# CHINOOK Database about a fictive music store

I will be practising the SQL skills learned in the previous notebooks and will try to approach SQL from a more business perspective in order to provide more data-driven actions.

TIPS to remember:

- Write your query in stages, and run it as you go to make sure at each stage it's producing the output you expect.
- If something isn't behaving as you expect, break parts of the query out into their own, separate queries to make sure there's not an inner logic error.
- Don't be afraid to write separate queries to check the underlying data, for instance you might write a query that you can use to manually check a calculation and give yourself confidence that the output you're seeing is correct.

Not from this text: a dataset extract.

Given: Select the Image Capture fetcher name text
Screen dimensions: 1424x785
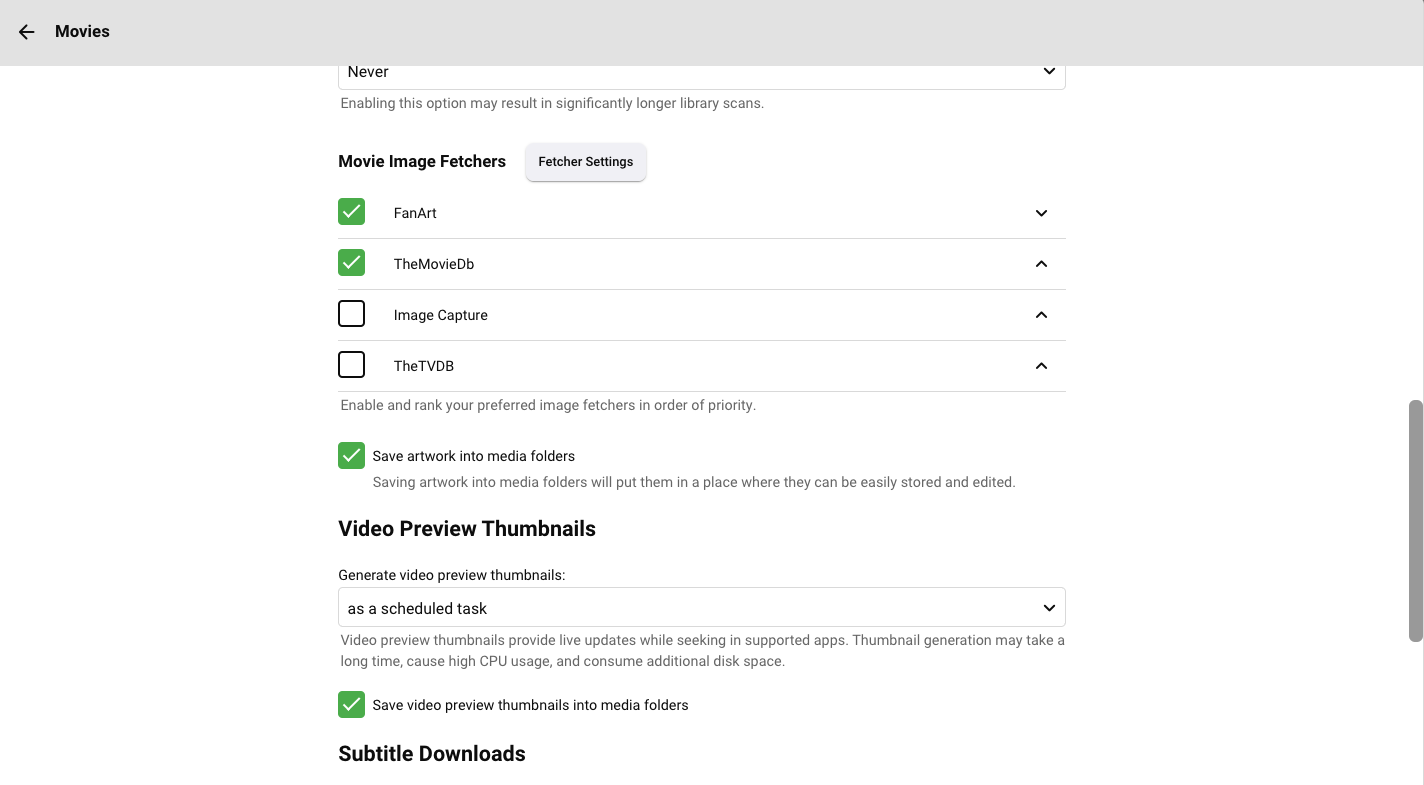Looking at the screenshot, I should (440, 315).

The schema of the database is as following:
![Chinook_database_schema](https://s3.amazonaws.com/dq-content/191/chinook-schema.svg)

The schema above is of particular importance because I will refer back to it multiple times as I advance with my queries.

For each question in turn, I will provide a short explanation before writing the code and will summarize the results of the queries also.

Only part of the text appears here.